# Convergence of plasmid-driven virulence and antibiotic resistance in Escherichia coli

**Authors:** Zheng Jie Lian, Nguyen Thi Khanh Nhu, Chitra Ravi, Chyden Chang, Irene Martinez-Roman, Minh-Duy Phan, Mark A. Schembri

PMC · DOI: 10.1038/s41467-025-67202-9 · 2025-12-10

## TL;DR

This study shows how plasmids in E. coli combine virulence and antibiotic resistance genes, increasing the risk of untreatable infections.

## Contribution

The study identifies distinct sub-groups of ColVLPs with combined virulence and resistance traits, including colistin resistance.

## Key findings

- ColVLPs form four sub-groups with varying virulence and resistance gene carriage.
- Three ColVLP sub-groups show resistance to multiple antibiotic classes.
- ColVLP-encoded OmpTp enhances ExPEC resistance to human cathelicidin LL-37.

## Abstract

Plasmids are major vehicles for the spread of antibiotic resistance genes. Some plasmids additionally carry virulence genes that enhance host pathogenicity.
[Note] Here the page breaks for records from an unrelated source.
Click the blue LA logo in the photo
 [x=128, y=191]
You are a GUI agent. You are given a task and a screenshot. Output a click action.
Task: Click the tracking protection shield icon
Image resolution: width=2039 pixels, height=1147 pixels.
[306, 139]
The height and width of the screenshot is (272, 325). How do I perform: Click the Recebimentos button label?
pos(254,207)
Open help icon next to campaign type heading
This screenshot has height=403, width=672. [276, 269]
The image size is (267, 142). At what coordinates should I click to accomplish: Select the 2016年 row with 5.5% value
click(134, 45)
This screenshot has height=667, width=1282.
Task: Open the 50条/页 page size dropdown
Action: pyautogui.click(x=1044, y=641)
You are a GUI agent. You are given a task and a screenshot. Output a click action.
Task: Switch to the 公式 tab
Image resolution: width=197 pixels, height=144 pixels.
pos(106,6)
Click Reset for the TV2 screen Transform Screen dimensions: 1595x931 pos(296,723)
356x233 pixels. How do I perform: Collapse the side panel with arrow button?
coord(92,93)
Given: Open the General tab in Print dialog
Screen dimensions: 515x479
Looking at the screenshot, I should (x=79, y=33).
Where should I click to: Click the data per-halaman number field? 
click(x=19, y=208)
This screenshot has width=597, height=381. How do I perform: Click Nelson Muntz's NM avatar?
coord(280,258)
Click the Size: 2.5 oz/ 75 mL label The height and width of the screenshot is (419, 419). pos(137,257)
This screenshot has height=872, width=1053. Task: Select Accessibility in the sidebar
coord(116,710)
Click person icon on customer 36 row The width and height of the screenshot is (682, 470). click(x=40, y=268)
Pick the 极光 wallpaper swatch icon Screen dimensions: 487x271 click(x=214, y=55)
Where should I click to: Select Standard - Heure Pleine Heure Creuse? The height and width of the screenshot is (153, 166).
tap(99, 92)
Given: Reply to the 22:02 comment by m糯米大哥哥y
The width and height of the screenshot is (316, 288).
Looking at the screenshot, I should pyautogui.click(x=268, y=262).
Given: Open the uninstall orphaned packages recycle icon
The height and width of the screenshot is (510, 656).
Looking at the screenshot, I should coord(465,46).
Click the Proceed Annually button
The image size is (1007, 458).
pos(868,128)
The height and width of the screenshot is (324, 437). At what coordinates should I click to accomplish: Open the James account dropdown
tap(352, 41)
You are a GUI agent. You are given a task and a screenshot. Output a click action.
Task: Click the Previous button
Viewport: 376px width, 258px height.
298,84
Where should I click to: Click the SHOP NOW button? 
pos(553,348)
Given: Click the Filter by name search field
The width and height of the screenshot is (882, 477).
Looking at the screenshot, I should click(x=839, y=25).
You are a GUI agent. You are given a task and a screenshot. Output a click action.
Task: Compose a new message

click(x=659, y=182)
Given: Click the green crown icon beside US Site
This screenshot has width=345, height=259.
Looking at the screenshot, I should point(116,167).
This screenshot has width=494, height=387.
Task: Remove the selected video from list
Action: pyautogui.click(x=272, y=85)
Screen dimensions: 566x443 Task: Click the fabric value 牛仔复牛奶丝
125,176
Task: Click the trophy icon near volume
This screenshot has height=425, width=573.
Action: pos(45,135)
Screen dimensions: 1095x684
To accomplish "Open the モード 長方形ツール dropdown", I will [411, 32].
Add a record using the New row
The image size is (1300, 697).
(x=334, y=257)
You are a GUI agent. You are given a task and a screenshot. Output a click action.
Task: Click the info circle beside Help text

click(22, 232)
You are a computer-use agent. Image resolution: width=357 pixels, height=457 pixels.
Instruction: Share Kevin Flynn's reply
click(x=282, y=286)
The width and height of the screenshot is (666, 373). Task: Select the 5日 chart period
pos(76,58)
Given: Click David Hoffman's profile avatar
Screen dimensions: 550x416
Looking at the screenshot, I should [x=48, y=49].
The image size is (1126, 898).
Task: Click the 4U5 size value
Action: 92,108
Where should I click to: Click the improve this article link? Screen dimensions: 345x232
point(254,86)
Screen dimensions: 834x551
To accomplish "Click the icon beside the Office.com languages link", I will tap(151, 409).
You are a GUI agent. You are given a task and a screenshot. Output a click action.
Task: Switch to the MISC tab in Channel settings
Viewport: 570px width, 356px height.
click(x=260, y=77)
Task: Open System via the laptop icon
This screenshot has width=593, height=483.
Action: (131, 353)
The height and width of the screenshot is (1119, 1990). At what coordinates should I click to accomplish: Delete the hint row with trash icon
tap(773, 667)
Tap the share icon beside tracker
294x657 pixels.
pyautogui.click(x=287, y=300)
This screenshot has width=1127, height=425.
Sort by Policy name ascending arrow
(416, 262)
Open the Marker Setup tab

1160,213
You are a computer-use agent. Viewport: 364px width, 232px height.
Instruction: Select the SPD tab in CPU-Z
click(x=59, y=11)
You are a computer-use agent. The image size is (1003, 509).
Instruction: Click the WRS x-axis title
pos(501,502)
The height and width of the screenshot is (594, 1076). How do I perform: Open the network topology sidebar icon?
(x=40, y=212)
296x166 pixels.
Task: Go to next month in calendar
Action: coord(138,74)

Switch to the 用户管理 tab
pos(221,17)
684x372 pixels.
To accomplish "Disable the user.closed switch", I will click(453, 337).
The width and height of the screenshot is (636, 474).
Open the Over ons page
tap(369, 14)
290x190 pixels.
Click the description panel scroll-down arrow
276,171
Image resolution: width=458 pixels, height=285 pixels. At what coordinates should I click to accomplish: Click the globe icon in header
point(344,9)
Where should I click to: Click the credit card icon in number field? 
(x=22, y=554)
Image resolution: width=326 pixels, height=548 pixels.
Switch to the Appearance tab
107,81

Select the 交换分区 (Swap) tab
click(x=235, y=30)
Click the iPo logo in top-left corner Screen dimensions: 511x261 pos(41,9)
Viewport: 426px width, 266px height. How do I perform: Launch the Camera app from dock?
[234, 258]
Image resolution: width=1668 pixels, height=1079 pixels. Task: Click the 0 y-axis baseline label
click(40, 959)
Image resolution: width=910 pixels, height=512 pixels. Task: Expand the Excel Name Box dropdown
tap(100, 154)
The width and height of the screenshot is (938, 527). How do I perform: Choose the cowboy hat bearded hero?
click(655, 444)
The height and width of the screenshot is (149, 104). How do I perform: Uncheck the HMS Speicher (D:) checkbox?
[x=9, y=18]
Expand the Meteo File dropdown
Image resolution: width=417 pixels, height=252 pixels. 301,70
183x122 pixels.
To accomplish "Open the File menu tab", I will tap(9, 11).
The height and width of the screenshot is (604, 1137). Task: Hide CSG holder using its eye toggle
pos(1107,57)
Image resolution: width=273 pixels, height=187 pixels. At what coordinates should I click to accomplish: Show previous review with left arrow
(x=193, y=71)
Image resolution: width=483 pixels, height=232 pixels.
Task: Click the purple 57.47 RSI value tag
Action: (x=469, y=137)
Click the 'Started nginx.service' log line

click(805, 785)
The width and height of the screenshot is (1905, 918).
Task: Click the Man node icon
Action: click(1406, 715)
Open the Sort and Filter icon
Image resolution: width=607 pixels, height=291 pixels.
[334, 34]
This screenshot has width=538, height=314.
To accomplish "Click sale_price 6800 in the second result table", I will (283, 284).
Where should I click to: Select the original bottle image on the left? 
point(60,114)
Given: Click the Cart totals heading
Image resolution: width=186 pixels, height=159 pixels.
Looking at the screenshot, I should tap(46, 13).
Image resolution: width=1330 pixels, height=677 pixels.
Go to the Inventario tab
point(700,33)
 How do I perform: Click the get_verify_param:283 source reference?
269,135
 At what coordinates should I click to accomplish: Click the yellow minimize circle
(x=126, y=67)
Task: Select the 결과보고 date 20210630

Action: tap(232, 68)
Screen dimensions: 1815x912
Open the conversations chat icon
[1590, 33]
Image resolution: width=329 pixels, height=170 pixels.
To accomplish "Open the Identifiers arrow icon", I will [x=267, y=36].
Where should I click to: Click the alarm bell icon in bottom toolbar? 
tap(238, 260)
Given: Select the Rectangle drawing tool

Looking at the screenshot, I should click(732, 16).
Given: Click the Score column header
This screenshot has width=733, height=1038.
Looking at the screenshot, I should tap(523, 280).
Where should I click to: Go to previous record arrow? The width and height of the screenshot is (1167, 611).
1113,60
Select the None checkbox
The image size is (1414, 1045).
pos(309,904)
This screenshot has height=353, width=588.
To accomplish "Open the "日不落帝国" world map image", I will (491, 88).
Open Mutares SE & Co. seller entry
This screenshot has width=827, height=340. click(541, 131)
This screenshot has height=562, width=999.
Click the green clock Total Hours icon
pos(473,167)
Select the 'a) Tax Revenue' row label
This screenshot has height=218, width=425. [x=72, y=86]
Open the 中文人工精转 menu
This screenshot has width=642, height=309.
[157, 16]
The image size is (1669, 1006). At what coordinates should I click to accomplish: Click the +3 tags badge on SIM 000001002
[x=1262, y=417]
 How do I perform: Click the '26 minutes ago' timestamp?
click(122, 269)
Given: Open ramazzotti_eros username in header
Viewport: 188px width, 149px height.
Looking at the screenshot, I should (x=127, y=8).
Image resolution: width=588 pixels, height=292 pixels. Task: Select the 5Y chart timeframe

The convergence of resistance and virulence genes on the same plasmid poses significant risk, providing a mechanism to create pathogens that cause severe disease with limited treatment options. Colicin V (ColV)-like plasmids (ColVLPs) are virulence plasmids frequently carried by extra-intestinal pathogenic E. coli (ExPEC) that cause human and avian infection. Here, by generating and analysing a ColVLP database, we demonstrate that ColVLPs form four distinct sub-groups, characterised by genes encoding for Colicins V and M, with differing virulence and antimicrobial resistance gene carriage. Three of these sub-groups possess moderate-high resistance towards multiple antibiotic classes. We further describe ColVLP co-integrates that have acquired extensive resistance profiles, including against last line colistin, through recombination with co-resident plasmids. Using pMS7163A, a ColVLP from a virulent ExPEC strain, we also demonstrate that the ColVLP-encoded outer membrane protease virulence factor OmpTp works co-operatively with its chromosomal homolog to enhance ExPEC resistance against human cathelicidin (LL-37), an antimicrobial peptide expressed in the urinary tract. Together, our work characterises ColVLPs as high-risk mobile genetic elements that amplify the convergence of resistance and virulence in ExPEC.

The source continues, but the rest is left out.